### Data supplied
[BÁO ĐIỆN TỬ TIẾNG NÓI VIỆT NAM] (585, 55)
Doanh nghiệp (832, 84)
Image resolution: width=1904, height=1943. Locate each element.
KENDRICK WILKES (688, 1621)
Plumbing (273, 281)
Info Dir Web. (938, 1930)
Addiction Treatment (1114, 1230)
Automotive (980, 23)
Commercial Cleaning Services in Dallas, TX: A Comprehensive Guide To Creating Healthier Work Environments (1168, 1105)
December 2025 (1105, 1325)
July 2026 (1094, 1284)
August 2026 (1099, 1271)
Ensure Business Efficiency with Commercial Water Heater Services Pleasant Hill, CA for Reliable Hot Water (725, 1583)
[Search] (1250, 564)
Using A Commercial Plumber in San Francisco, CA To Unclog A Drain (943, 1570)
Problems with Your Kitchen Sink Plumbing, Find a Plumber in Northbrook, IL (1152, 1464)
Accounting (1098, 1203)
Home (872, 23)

### Work instructions
Set down every line of the listing again, exactly.

### The completed task
[BÁO ĐIỆN TỬ TIẾNG NÓI VIỆT NAM] (585, 55)
Doanh nghiệp (832, 84)
Image resolution: width=1904, height=1943. Locate each element.
KENDRICK WILKES (688, 1621)
Plumbing (273, 281)
Info Dir Web. (938, 1930)
Addiction Treatment (1114, 1230)
Automotive (980, 23)
Commercial Cleaning Services in Dallas, TX: A Comprehensive Guide To Creating Healthier Work Environments (1168, 1105)
December 2025 (1105, 1325)
July 2026 (1094, 1284)
August 2026 (1099, 1271)
Ensure Business Efficiency with Commercial Water Heater Services Pleasant Hill, CA for Reliable Hot Water (725, 1583)
[Search] (1250, 564)
Using A Commercial Plumber in San Francisco, CA To Unclog A Drain (943, 1570)
Problems with Your Kitchen Sink Plumbing, Find a Plumber in Northbrook, IL (1152, 1464)
Accounting (1098, 1203)
Home (872, 23)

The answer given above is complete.